В затишье, сменяющем время от времени гул ткущейся вокруг меня деловой суматохи, вдруг проскальзывало какое-то странное, почти бестактное безмолвие — некий озадачивающий провал, как во время оживленной беседы, который, если поддаться искушению и соскользнуть в его образовавшуюся пустоту, заставляет тебя совершенно неожиданно встретиться взглядом с двумя открытыми глазами, двумя взирающими на тебя в полной тишине глазами, умеющими смотреть так, что вокруг них воцаряется полное безмолвие. Именно с таким вот безмолвием я и столкнулся. За ним скрывалось нечто такое, что шевелилось, надвигалось, поворачивалось так и сяк, подавало мне знаки, иногда, как мне казалось, отступало вглубь, но ни на миг не теряло меня из виду; с этим «нечто» мне было назначено свидание, была назначена не обещающая ничего хорошего встреча с глазу на глаз. Когда оно приближалось ко мне, в груди у меня зарождалось острое ощущение собственной силы: среди всех остальных возможных деяний было одно такое деяние, о котором уже никто не думал и которое я мог совершить. Это деяние словно крестило мир. Оно отнюдь не было завершением чего-то, напротив, с него все начиналось заново. Оно было чревато опасностями, казалось неосмотрительным: оно претило и людскому благоразумию, и интересам города… Мир, Альдо, ждет от некоторых людей и в некоторые часы, чтобы они вернули ему его молодость; у врат невнятное клокотанье и толкотня, и эти врата ждут не дождутся, когда же их наконец распахнут, ждут позволения, которое прольет бальзам на души; мог ли я тут предаваться мыслям о безопасности старого, загнивающего города? Города, замурованного в своих недвижных камнях, города, окоченело лежащего под своим саваном, — а чему способен возрадоваться недвижный камень, как не возможности вновь нестись в русле потока?
Старый Даниэло устало опустил руки на подлокотник и, обхватив лоб ладонями, немного помолчал.
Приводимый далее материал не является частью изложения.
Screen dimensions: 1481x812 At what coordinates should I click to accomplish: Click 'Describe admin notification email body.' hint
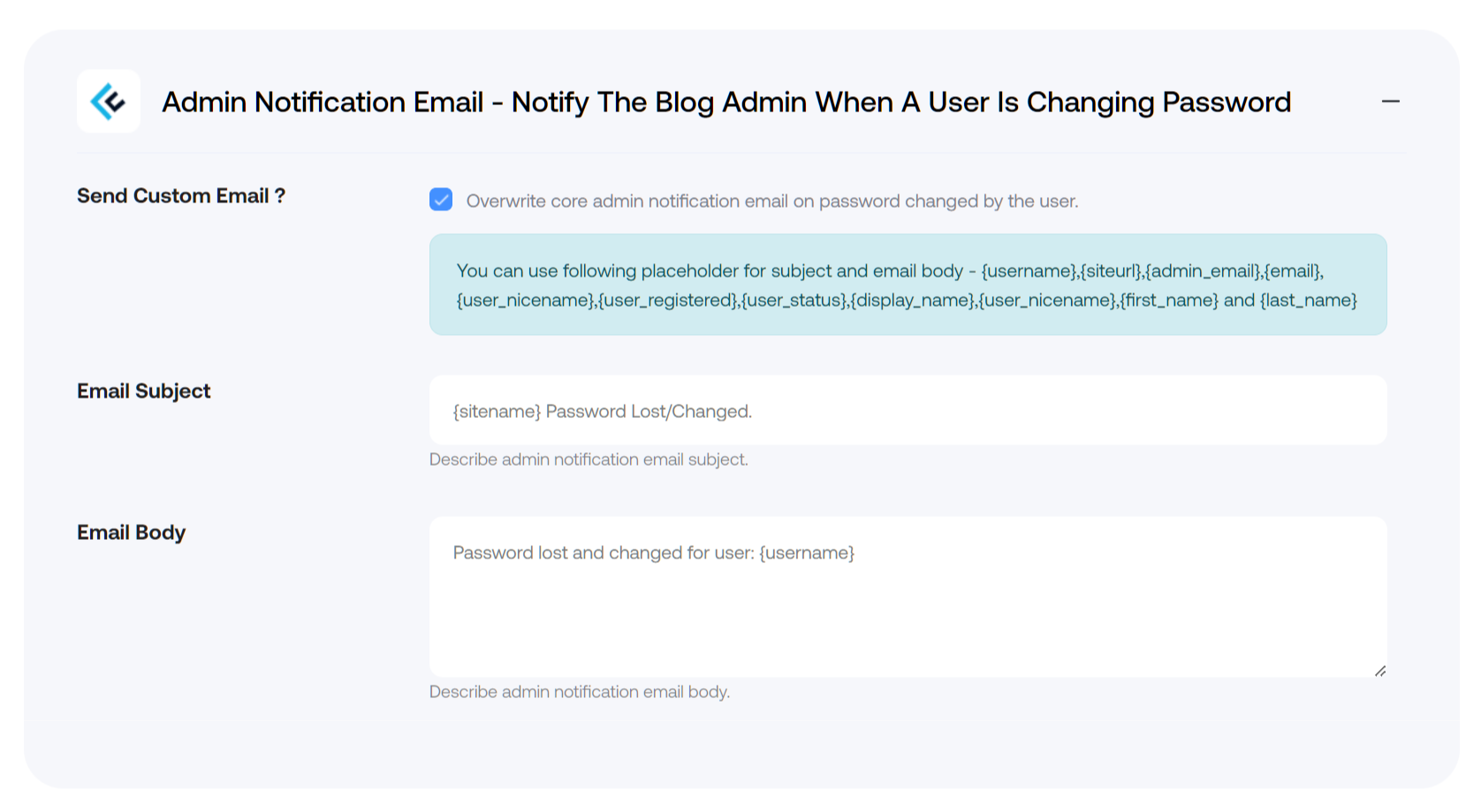580,692
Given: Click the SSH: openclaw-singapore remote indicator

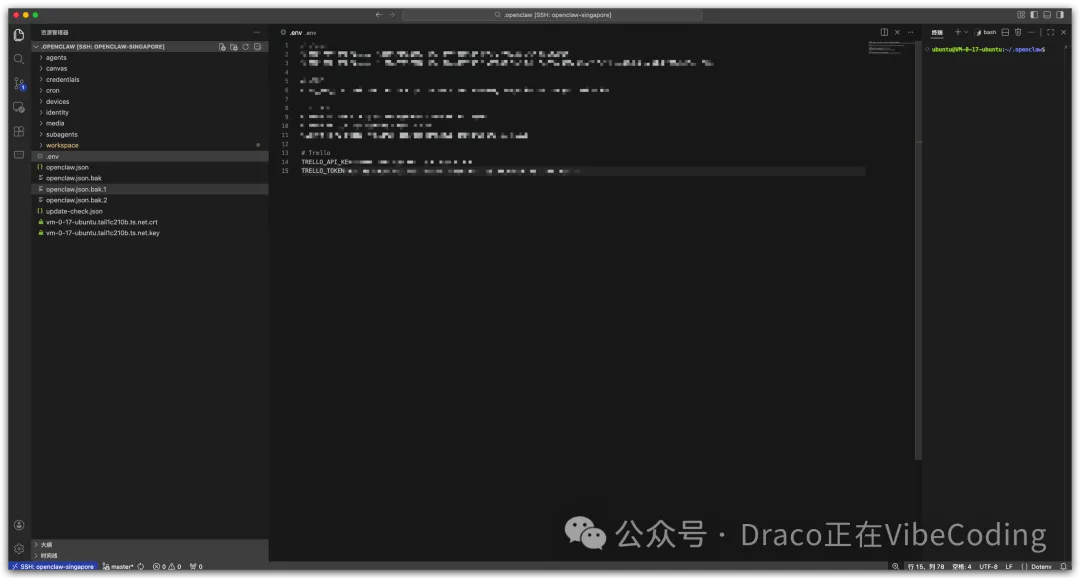Looking at the screenshot, I should 53,566.
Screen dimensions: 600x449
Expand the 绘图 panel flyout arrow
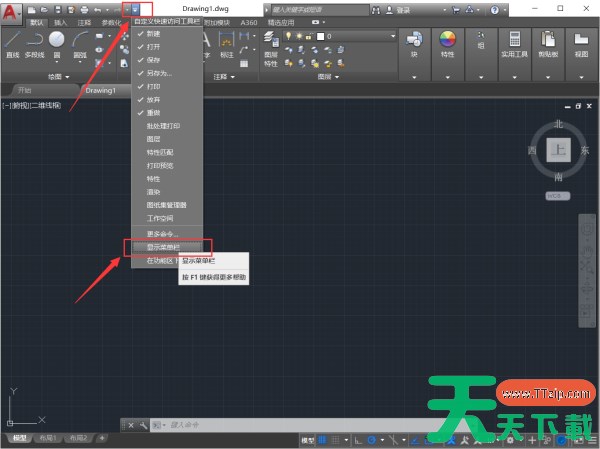point(68,76)
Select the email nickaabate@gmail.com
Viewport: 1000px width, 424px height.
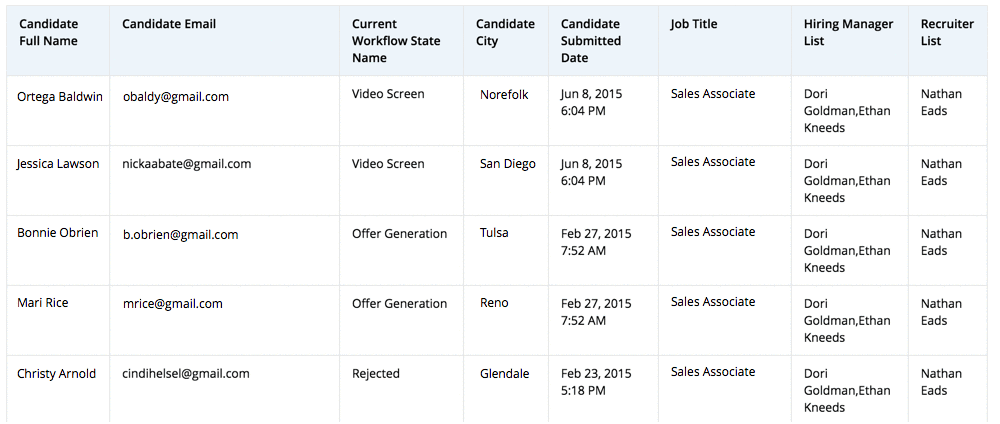pos(187,164)
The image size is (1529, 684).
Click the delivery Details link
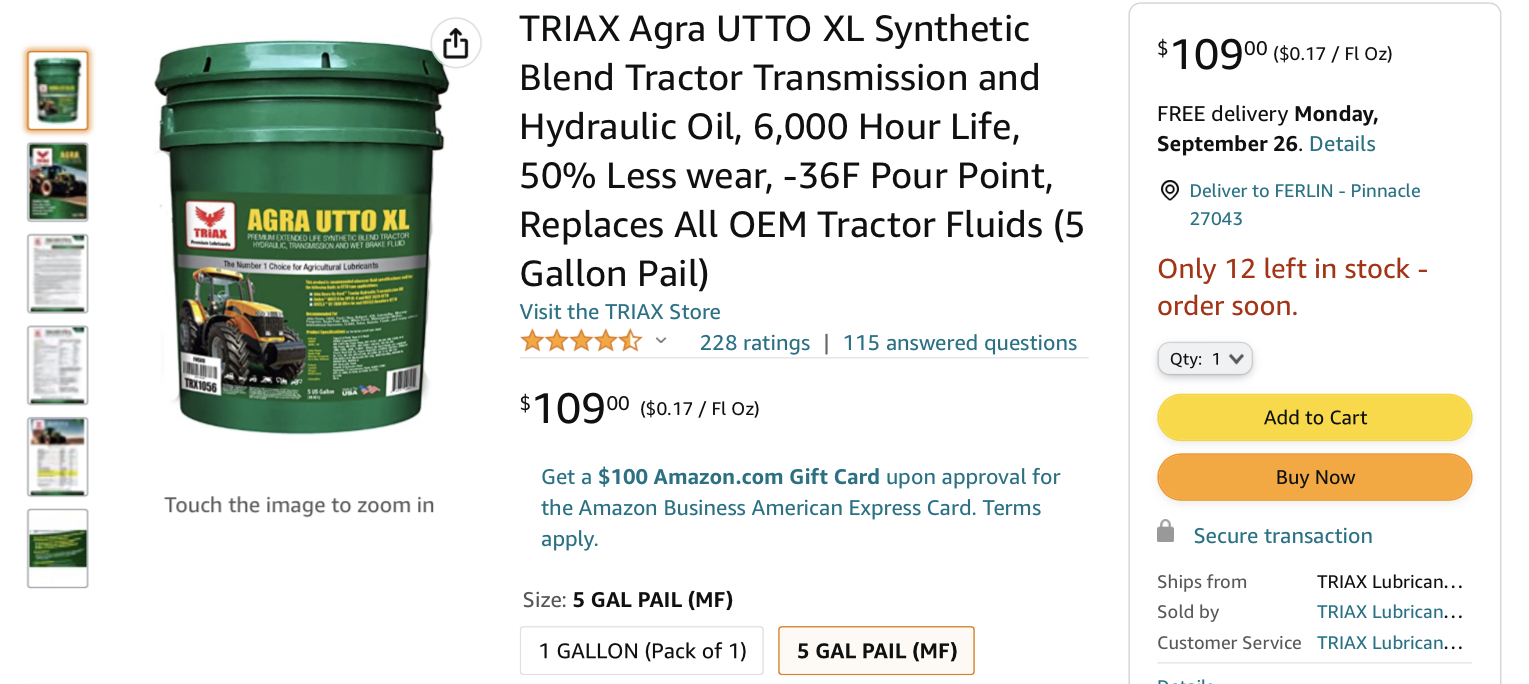click(x=1342, y=144)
Меня вдруг поразила глубина окружавшей нас тишины; отдаленные шумы совсем опустевшего дворца давно уже стихли, и теперь комнату наполнял отчетливый звук качающегося маятника, который легкими движениями, словно лапка насекомого, царапал гладкое безмолвие. Я смотрел на очерченный оконной рамой квадрат теперь уже совсем черного неба: тихий свет нескольких сверкающих на нем звезд падал, как в колодец, в душную комнату. Мне внезапно показалось, что такого безмятежного покоя, как в этот вечер, не было еще нигде и никогда: слабый, ровный свет теплой комнаты зачаровывал своим магическим безмолвием уснувший город.
— …Зачем мне вдруг понадобилось рассказать тебе все это? Рассказать тебе?.. — задумчиво, ровным голосом продолжал Даниэло. — Наступает такой момент, когда для нас становится невыносимой мысль о том, что смысл какого-либо уникального поступка — самого уникального в нашей жизни поступка — может оказаться навсегда утраченным. Я думаю, что момент давать свидетельские показания уже наступил, — сказал он с какой-то странной улыбкой.
Я хранил молчание. Мне нечего было сказать — да старик и не ждал от меня никакого ответа, — уже на протяжении нескольких минут я чувствовал, что мое присутствие воспринимается им все менее отчетливо и что он говорит с самим собой, проявляя удивительное невнимание к моим словам и к моим жестам; казалось, что он говорит над смертным одром.